Belli invented the first successful synthetic drumhead in 1957, which forever changed the face of drum corps. Prior to this advance, natural-material drum heads were prone to breakage and were known to fluctuate in tone quality with changes in weather; especially humidity.

According to Mark Branson, Remo, Inc. Marching Percussion Product Manager, “He revolutionized how marching heads were manufactured for today’s modern marching percussion. The developments of Kevlar®, Technora® and Crimplock® took drum corps to a whole new industry standard.”

DCI Hall of Fame member Dennis DeLucia has long been a close friend of Remo. He calls Belli, “a visionary … committed to providing drummers the world over with quality products and programs."

Beyond drumheads, Belli was known for his interest in health and wellness, in particular how rhythm and drumming can serve as an integral component of an individual's wellbeing. According to an article this week in the Santa Clarita News, “Remo, Inc. has partnered with leading neurologists and drum education experts to develop evidence-based wellness programs that use rhythm as a tool to support better living. These programs are often used as tools by music therapists to improve the quality of life of individuals with autism, Alzheimer’s disease and PTSD.”

Branson says that Belli “was a great supporter of the marching arts and music education worldwide. With the advancement in marching percussion instruments, he always looked ahead and thought about what else could be done. That’s the passion he brought to Remo, Inc. every day.”

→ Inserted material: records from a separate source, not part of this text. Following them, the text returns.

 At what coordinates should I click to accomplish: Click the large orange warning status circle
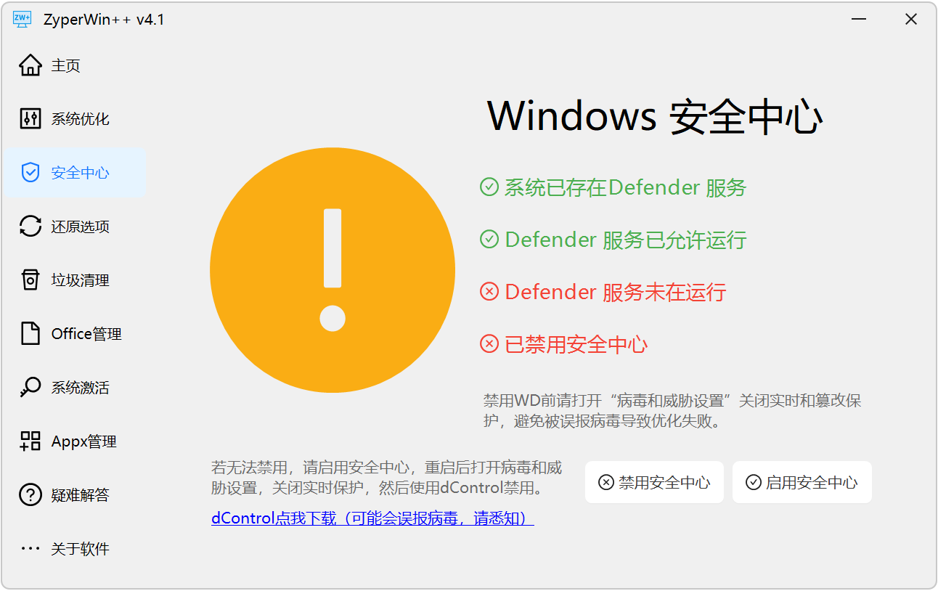(333, 270)
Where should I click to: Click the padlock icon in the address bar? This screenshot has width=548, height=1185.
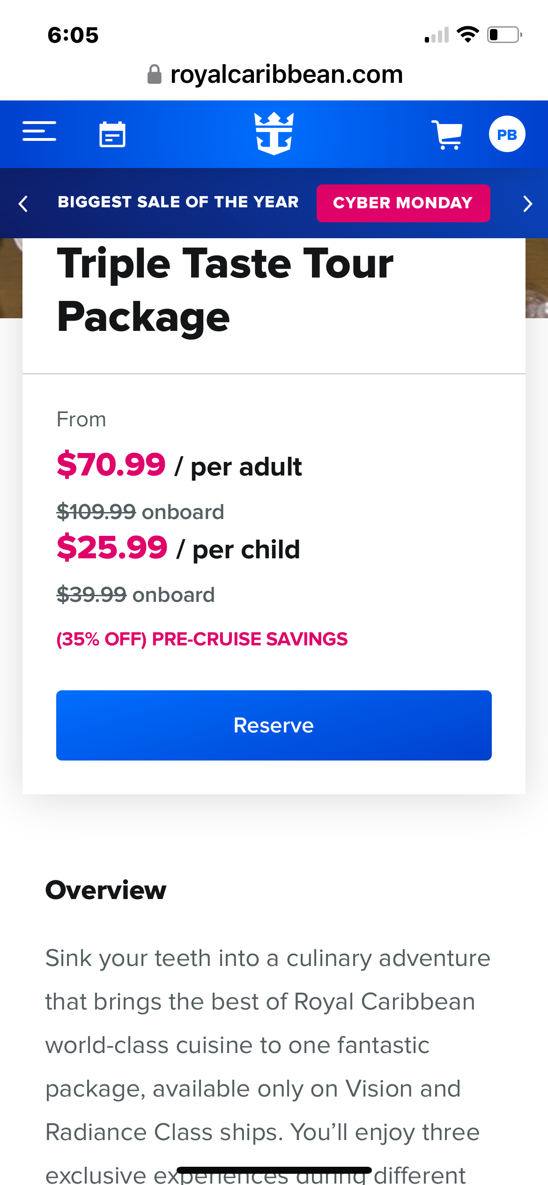coord(155,74)
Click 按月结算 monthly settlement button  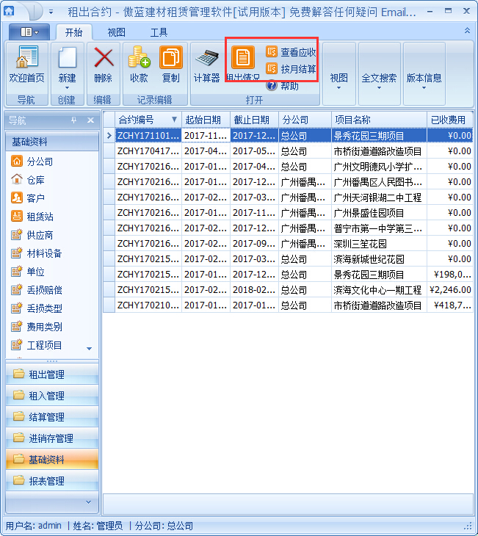(291, 69)
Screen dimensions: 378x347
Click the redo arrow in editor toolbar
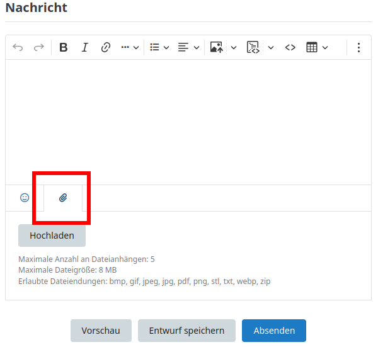[39, 47]
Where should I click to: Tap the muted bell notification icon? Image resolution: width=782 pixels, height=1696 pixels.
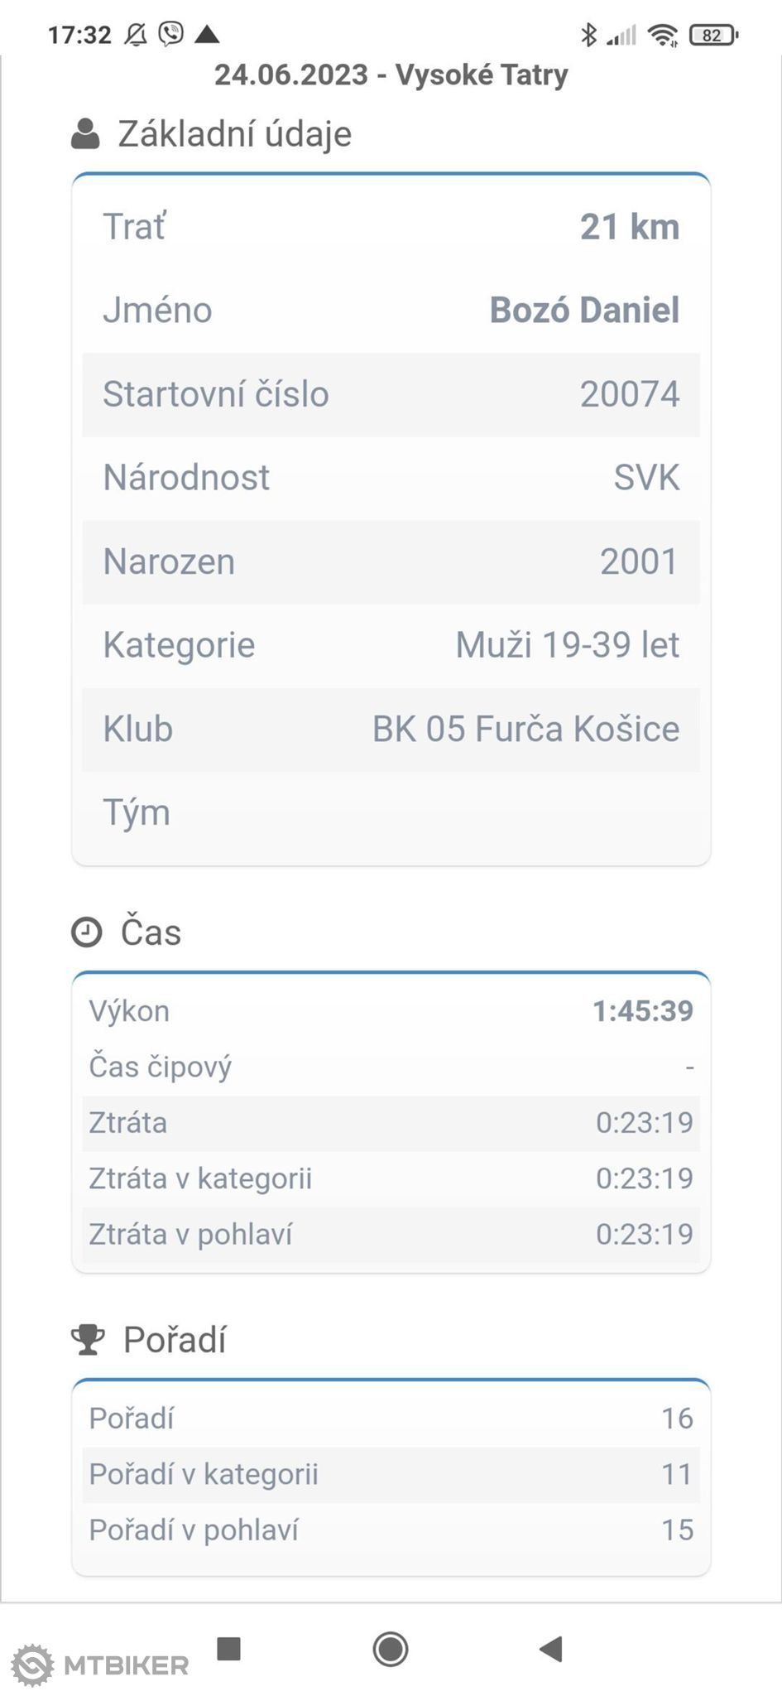tap(136, 34)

According to DeLucia, “Belli was an iconic figure in the world of percussion and an ardent supporter of the arts, especially the marching arts and DCI corps in particular. He was a founding member and supporter of the Percussive Arts Society, the most-significant global entity for percussionists of all genres.”

DeLucia first met Belli in 1974, when Remo, Inc. signed him as an artist/clinician pioneering the use of Roto-Toms in drum corps and marching bands. Longtime drum corps fans may never forget the Bridgemen drum line winning the percussion caption award for the third consecutive year at the 1982 DCI World Championships. During Joseph Zawinul’s “Black Market Juggler,” the snare line came to the front of the field to perform on eight Roto-Toms of different pitches. The line brought back the feature in 1983 and made it even more exciting by playing blindfolded.

DeLucia remains an artist/clinician with Remo, Inc., stating, “We will all miss his gallant presence, caring demeanor and passionate belief in the benefits of drumming as a positive contributor to people’s wellness through music. Rest in Peace, Mr. Belli, and thank you for everything.”